Pull every line with the word "others" out of the entries below.

Records to use:
# # # #

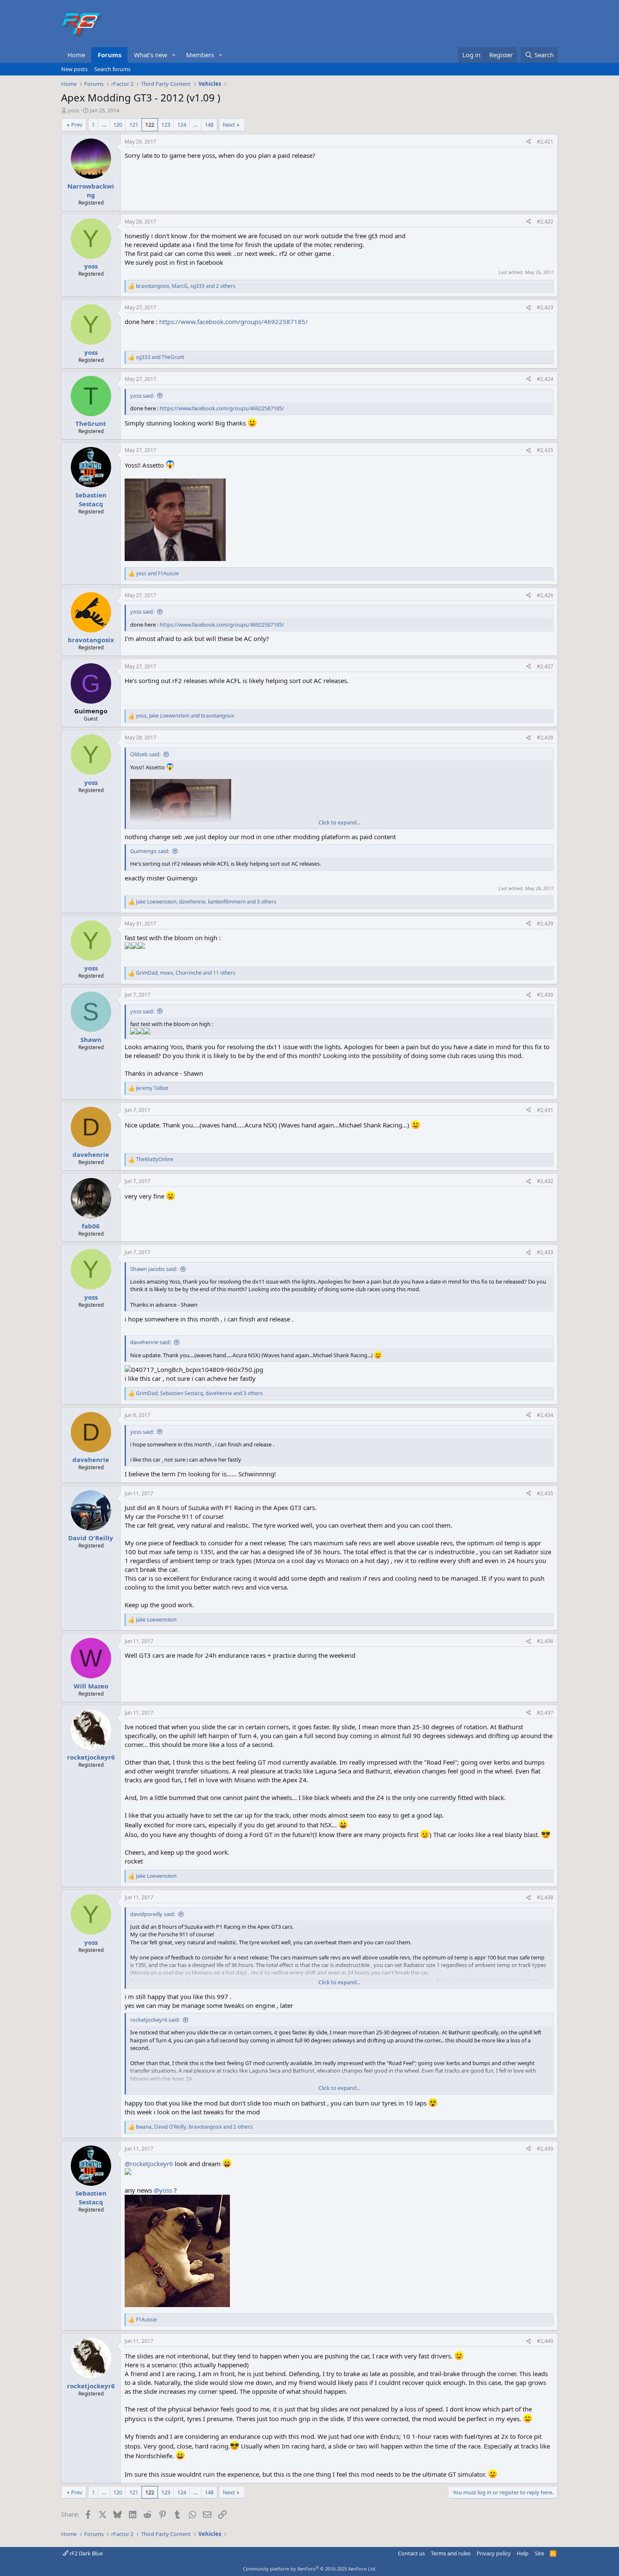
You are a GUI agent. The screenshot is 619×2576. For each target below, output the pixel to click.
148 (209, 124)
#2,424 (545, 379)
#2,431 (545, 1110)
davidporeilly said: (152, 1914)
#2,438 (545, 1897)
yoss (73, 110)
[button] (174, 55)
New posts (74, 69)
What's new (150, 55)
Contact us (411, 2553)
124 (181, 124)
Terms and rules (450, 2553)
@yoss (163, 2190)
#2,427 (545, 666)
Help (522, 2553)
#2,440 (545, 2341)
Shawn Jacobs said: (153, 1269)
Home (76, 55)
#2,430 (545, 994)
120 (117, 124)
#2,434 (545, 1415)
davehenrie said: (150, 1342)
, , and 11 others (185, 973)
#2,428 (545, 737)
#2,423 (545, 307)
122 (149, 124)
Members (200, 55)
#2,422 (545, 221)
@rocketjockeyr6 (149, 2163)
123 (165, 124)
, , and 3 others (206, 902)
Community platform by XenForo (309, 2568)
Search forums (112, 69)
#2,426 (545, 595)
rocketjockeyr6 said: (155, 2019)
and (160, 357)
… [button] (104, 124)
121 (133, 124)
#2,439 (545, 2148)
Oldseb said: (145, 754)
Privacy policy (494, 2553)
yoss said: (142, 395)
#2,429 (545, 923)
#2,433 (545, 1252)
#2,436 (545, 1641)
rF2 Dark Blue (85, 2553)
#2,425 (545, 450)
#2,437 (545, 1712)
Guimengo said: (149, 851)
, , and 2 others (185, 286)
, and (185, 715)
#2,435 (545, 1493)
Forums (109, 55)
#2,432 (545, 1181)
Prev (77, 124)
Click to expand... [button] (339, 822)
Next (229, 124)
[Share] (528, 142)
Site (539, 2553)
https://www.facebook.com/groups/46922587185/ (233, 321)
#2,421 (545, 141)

# # # #

Task output:
, , and 11 others (185, 973)
, , and 3 others (206, 902)
, , and 2 others (185, 286)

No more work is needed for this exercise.